Newcastle bid all the time for players. Sometimes they’ve spoken to them in advance, sometimes they haven’t, sometimes the players have agreed terms and expressed a willingness to sign.
It means absolutely nothing.’
‘What’s wrong is trying to work within the financial restraints, imposed by the Premier League. They were under the guise of ensuring clubs were safe from reckless spending, but they’re more specifically designed to hamper clubs with rich owners (so no chance of going into administration) from spending freely. Big 6 don’t fancy a challenge’
‘Spurs have been well within FFP for years and could still spend a ton of money without breaching rules, hundreds of millions even. They are clearly going for it this summer and I think this is one of many that’s going to happen, especially when they start to sell on the deadwood like Romero etc’
‘Spurs are “clearly going for it”, what are Spurs clearly going for? Having less than three Managers in one season, or finishing next season in the heady heights of mid table obscurity? Help me out here.’
‘I’ve been reading some of the comments, and what I really don’t understand is why Newcastle fans hate Spurs so much. As a Spurs fan, I couldn’t give a monkeys about a club 300 miles up the road. And as for selling their best players to Spurs… they’ve been doing it for decades. Waddle, Gazza, Ginola, Les Ferdinand – and the list goes on.’
‘Oh and thanks for the cash from Sissoko too. By the way spurs have a current gross financial dept of approx £851 million.’
‘I can’t see anywhere that anyone has said they hate spurs. In fact spurs are probably the london team the majority of fans from Newcastle don’t mind. The bars in Newcastle were all shouting for spurs season last in your Europa League final. Poor comment.’
‘If Tonali is valued at more than £80m, Anderson at over £120m and an untested 19 year old Ivorian at over £120m then this is going to be a very painful window for everyone. It is getting ridiculous.’
‘Newcastle fans are basically angry that they can’t financially dope their way to success.
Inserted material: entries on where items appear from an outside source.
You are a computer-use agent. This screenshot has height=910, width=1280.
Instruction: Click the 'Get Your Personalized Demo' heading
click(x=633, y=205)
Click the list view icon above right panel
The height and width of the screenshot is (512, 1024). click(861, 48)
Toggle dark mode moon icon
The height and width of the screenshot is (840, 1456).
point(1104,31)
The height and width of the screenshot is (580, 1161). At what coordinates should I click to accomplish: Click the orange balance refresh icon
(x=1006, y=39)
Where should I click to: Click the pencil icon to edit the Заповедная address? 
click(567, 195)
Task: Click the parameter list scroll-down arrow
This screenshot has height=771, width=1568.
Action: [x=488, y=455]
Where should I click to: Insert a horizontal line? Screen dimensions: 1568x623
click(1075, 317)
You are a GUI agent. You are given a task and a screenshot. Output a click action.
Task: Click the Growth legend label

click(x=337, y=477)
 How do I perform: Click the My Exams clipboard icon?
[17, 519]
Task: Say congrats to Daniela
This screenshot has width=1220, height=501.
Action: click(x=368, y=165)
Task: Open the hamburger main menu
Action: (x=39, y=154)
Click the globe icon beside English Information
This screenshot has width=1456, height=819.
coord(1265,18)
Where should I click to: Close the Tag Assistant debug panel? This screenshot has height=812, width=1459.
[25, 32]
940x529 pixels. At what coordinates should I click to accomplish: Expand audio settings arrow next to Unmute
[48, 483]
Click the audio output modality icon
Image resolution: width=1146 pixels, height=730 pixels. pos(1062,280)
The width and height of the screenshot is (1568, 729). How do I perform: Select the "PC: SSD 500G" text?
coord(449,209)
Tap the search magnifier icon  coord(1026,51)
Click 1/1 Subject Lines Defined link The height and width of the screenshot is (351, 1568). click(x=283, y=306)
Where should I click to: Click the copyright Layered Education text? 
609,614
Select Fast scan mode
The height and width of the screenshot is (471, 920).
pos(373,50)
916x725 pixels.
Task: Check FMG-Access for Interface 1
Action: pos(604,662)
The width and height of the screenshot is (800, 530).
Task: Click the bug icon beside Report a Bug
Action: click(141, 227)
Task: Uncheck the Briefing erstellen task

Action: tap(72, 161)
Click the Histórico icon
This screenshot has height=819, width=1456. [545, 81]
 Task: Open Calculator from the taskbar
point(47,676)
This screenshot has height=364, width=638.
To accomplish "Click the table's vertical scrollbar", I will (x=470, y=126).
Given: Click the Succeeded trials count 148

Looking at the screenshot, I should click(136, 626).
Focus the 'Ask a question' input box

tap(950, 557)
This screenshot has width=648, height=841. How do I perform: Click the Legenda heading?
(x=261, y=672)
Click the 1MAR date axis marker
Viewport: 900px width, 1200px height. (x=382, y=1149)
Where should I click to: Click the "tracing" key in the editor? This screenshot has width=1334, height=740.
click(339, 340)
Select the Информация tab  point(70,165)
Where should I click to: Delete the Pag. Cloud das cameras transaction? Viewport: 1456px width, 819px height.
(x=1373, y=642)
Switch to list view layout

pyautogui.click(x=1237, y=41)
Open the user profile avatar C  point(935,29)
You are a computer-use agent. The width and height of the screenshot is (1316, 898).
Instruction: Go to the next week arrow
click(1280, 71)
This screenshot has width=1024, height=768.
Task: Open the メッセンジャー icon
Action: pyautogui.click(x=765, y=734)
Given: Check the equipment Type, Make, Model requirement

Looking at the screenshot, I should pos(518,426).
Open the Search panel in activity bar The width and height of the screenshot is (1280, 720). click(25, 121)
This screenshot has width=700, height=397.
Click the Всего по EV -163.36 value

Top clubs can spend big money because they’ve sustained success in some manner for decades, Newcastle are not in that category and PSR is there so that an oil state (for example) doesn’t come in and destroy the league. City/Etihad are about to learn this the hard way.’
‘Given that Tonali is contracted to Newcastle until 2030, if Spurs want to buy him then they will need to dig deeper and pay the £100M asking price. This will be a good test if the Spurs Board have turned over a new leaf and will pursue a player whatever it takes. Sadly that was clearly not the case in previous seasons.’